▶ **Directions for this task**
After locating the line that holds "Task: Focus the", repeat it and each following line exactly until the material ends, skipping pictures.
<<<<
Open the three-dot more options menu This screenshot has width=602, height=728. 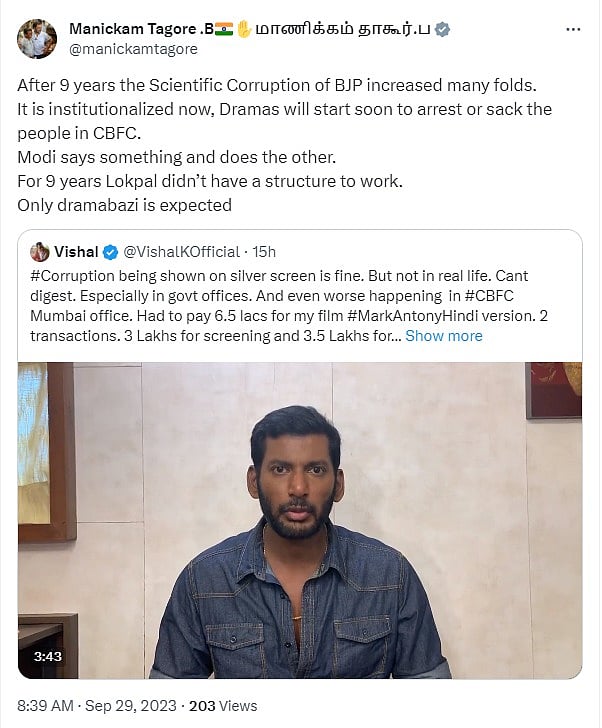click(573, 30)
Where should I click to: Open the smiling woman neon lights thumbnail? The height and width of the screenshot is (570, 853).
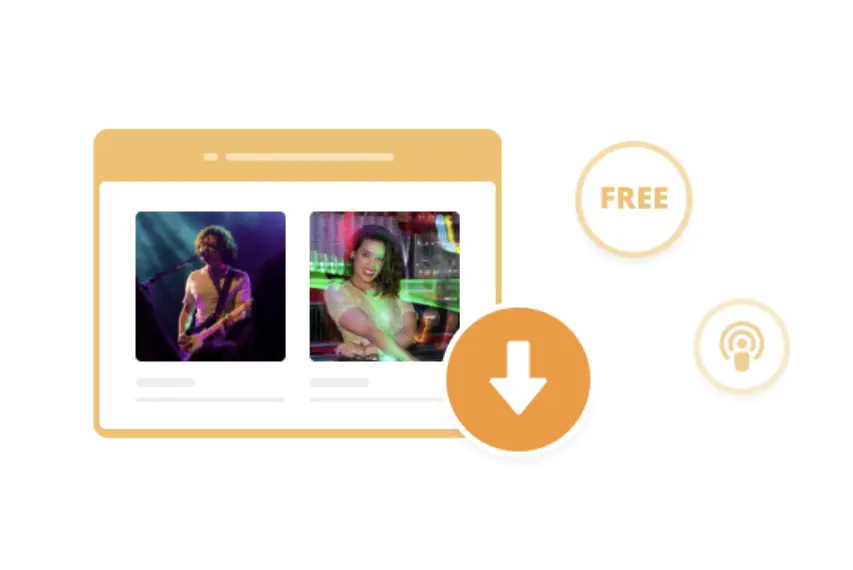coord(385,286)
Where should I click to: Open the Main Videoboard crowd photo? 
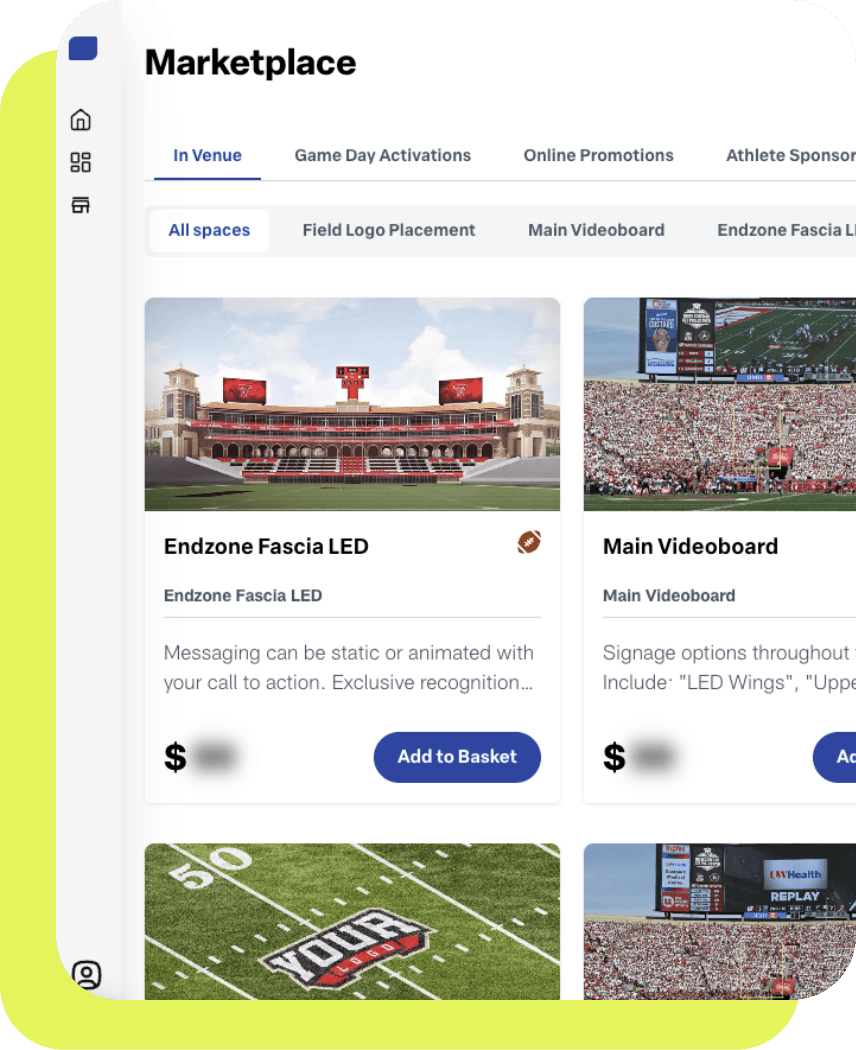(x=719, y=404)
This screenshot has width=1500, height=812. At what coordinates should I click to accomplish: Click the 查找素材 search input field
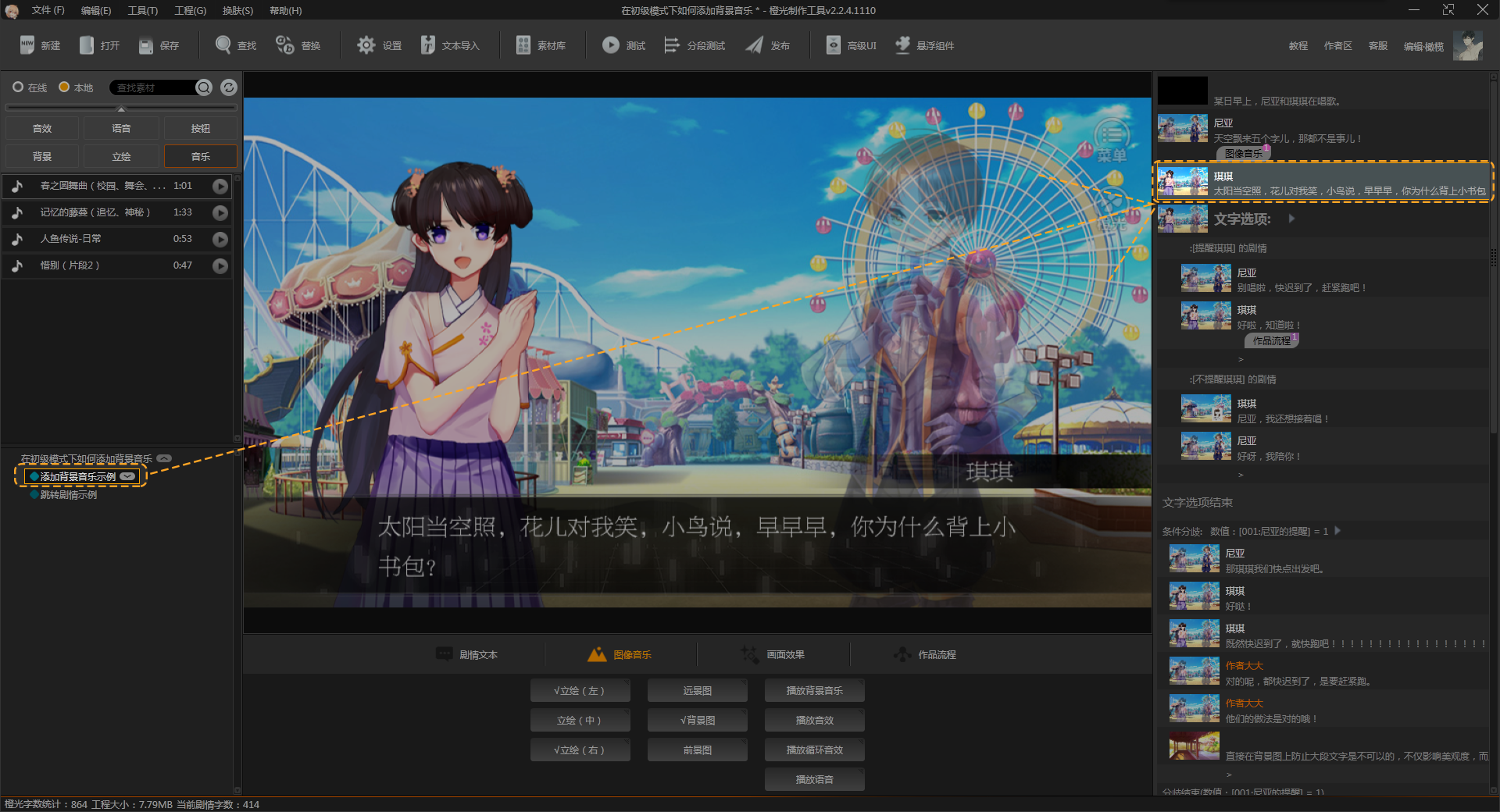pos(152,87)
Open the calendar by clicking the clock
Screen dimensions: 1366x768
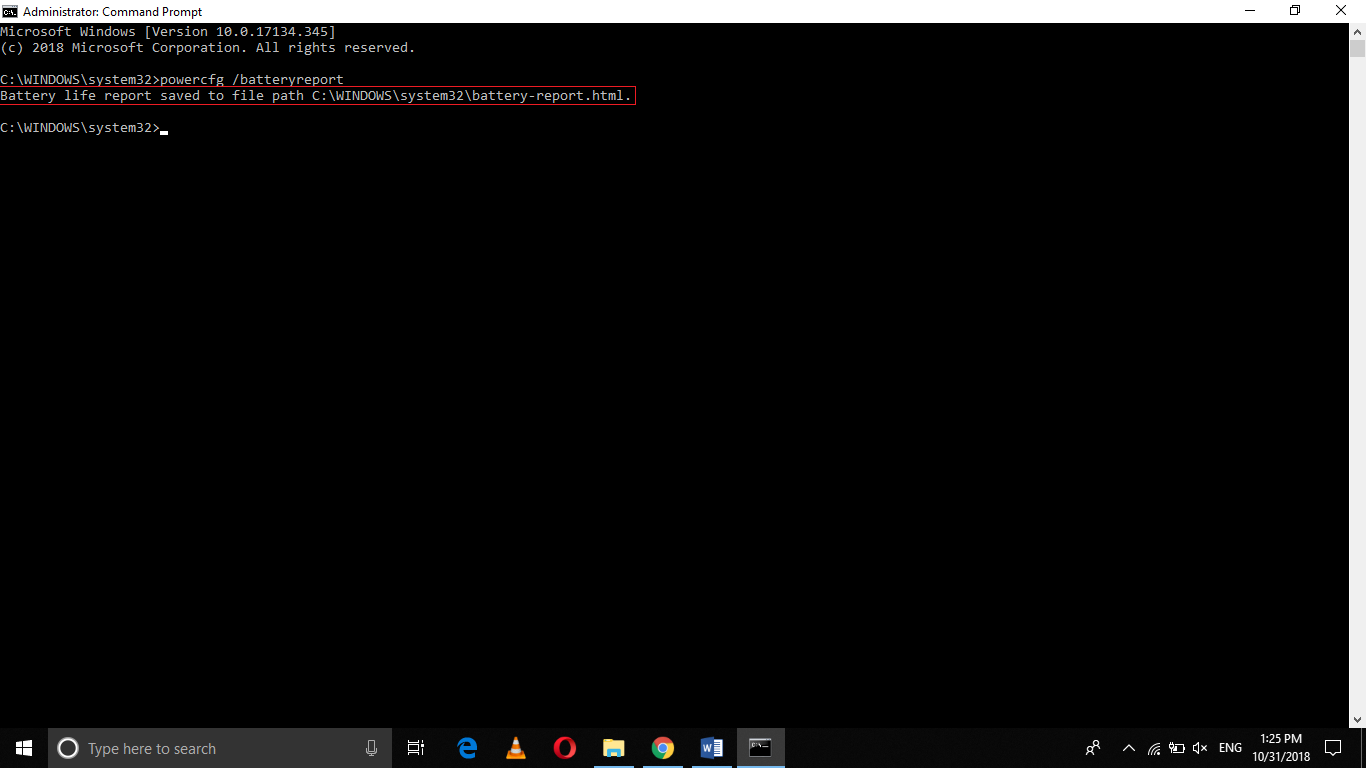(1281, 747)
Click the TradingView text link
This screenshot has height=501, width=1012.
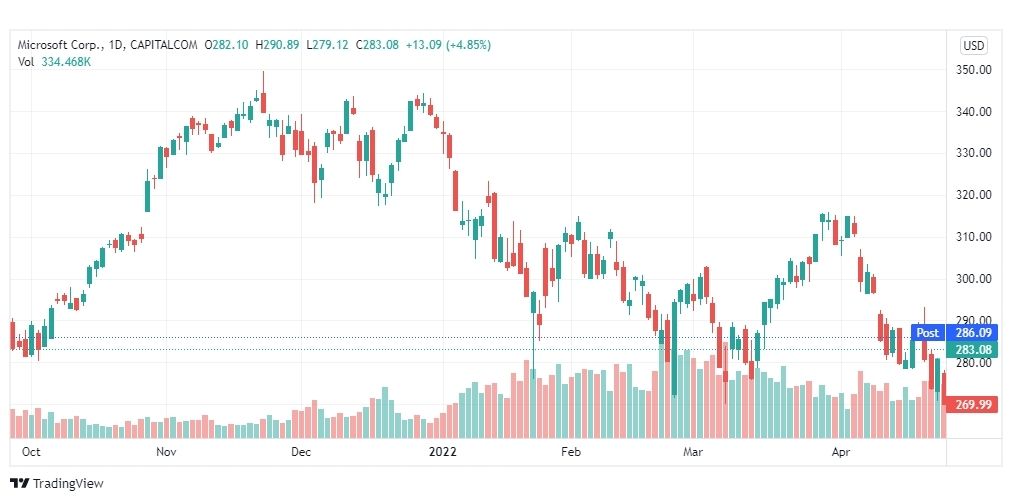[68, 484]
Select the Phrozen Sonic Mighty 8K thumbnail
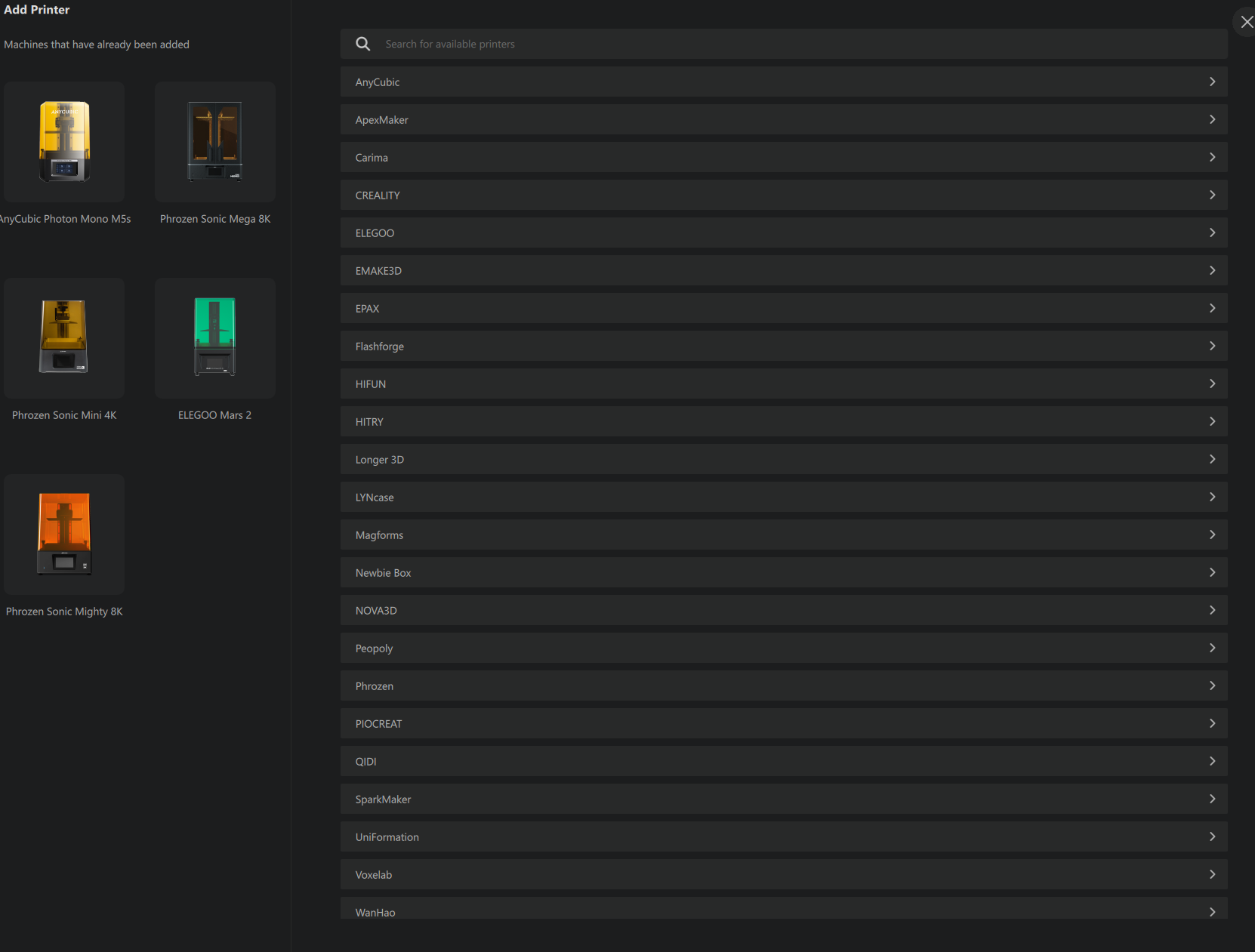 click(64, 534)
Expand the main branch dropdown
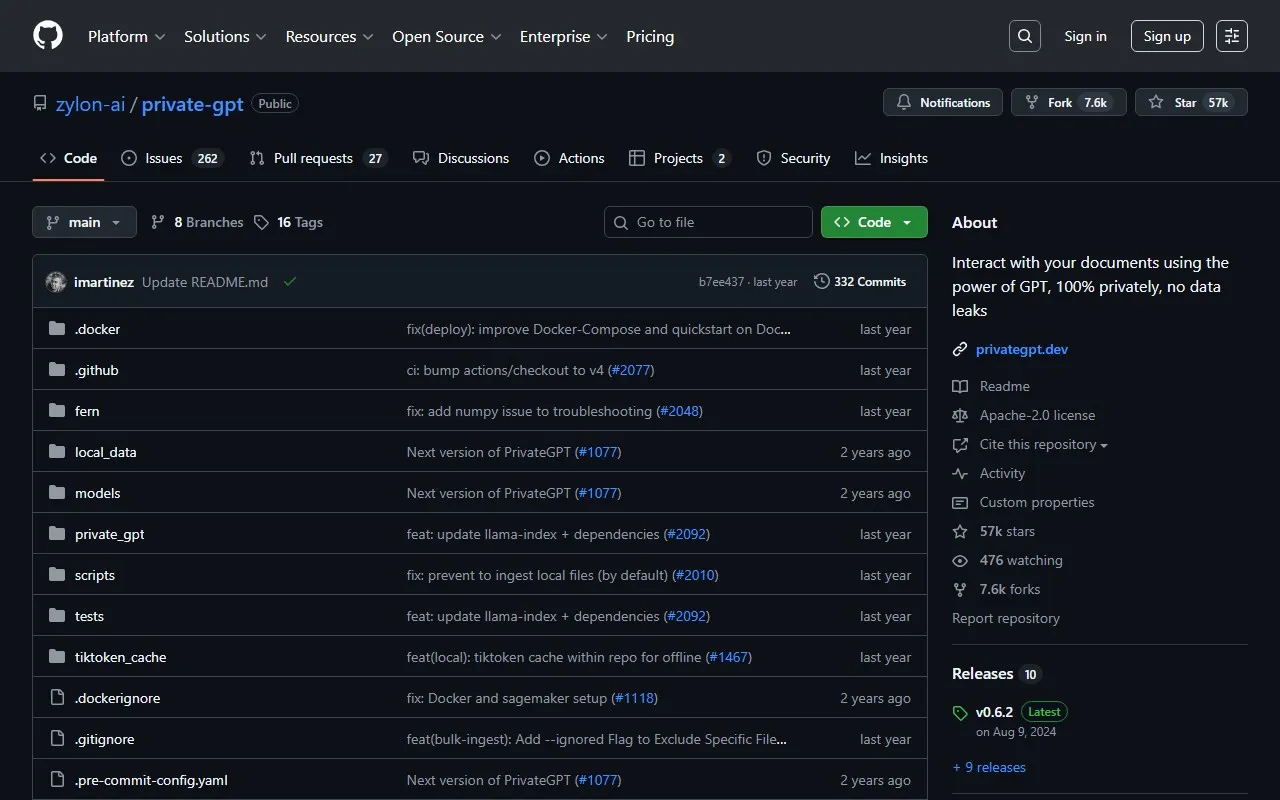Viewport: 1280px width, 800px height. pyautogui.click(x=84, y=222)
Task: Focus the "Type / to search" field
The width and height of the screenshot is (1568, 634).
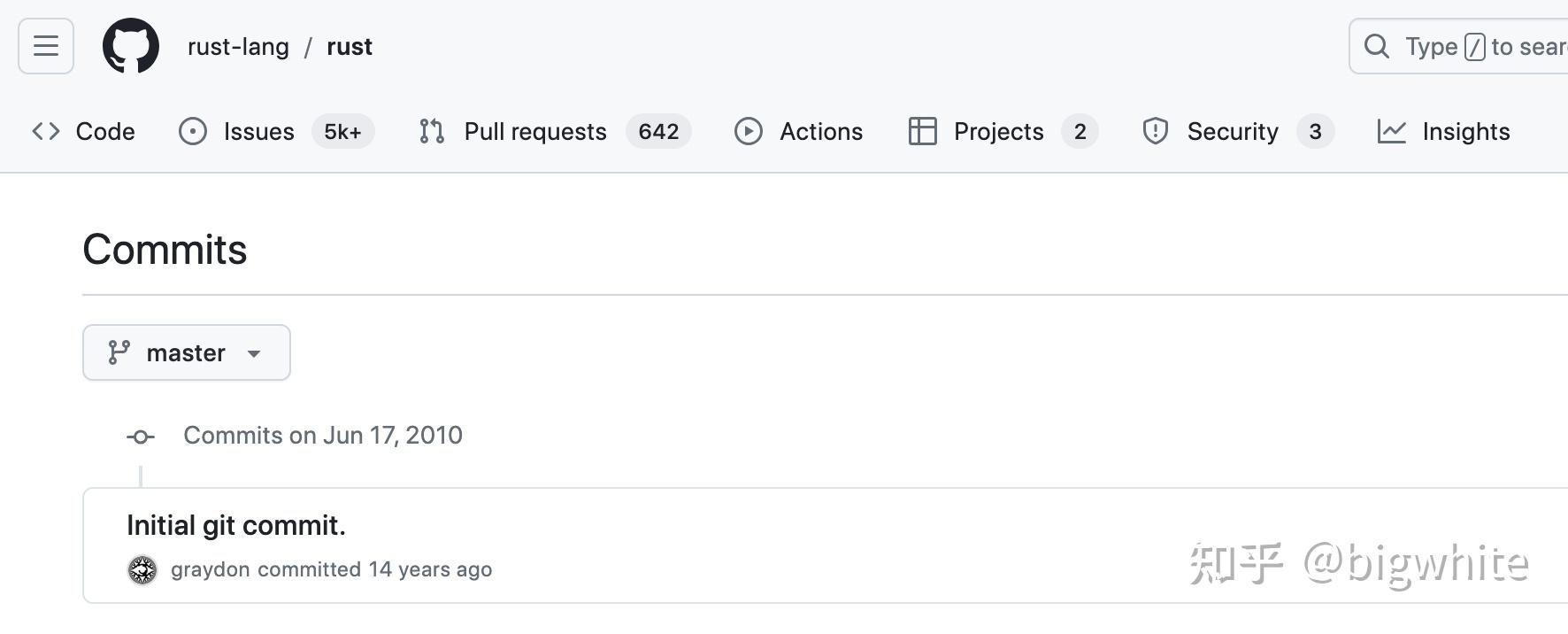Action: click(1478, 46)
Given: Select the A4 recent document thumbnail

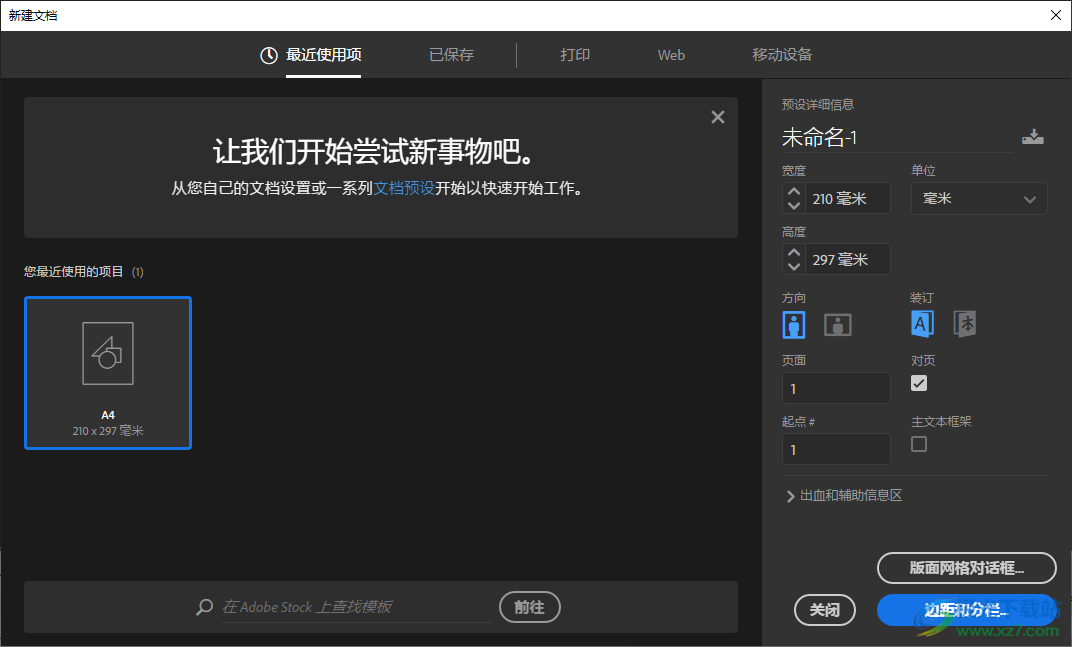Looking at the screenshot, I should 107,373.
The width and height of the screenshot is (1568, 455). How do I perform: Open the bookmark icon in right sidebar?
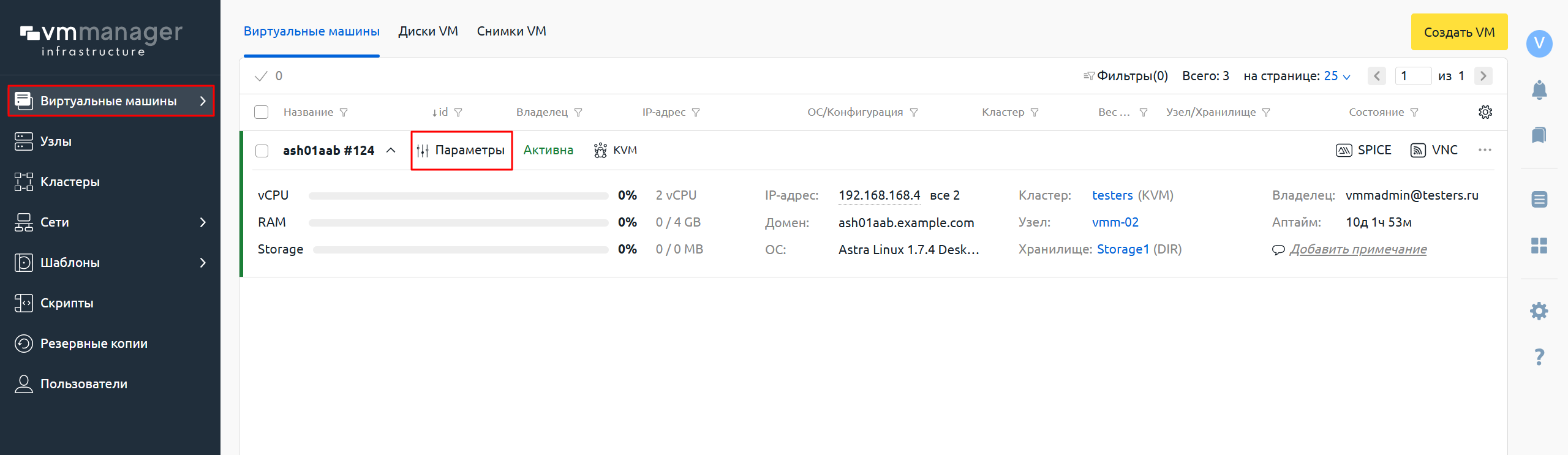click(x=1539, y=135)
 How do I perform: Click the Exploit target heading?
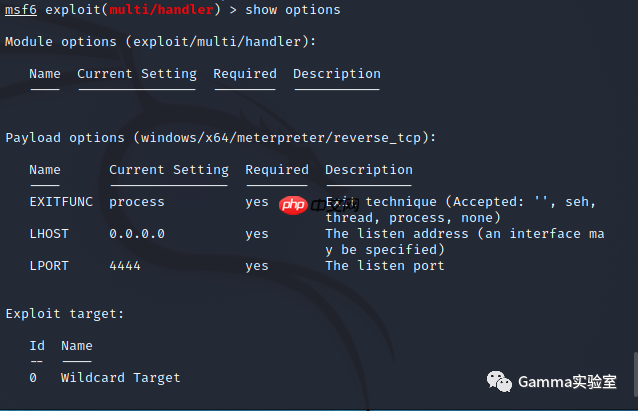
>>>>
▶ **Task response**
Task: Focus the "Type / to search" field
The width and height of the screenshot is (1568, 634).
Action: click(1478, 46)
Given: Select the A4 recent document thumbnail

Looking at the screenshot, I should 107,373.
The width and height of the screenshot is (1568, 455). How do I perform: Open the bookmark icon in right sidebar?
click(x=1539, y=135)
 How do I perform: Click the Exploit target heading?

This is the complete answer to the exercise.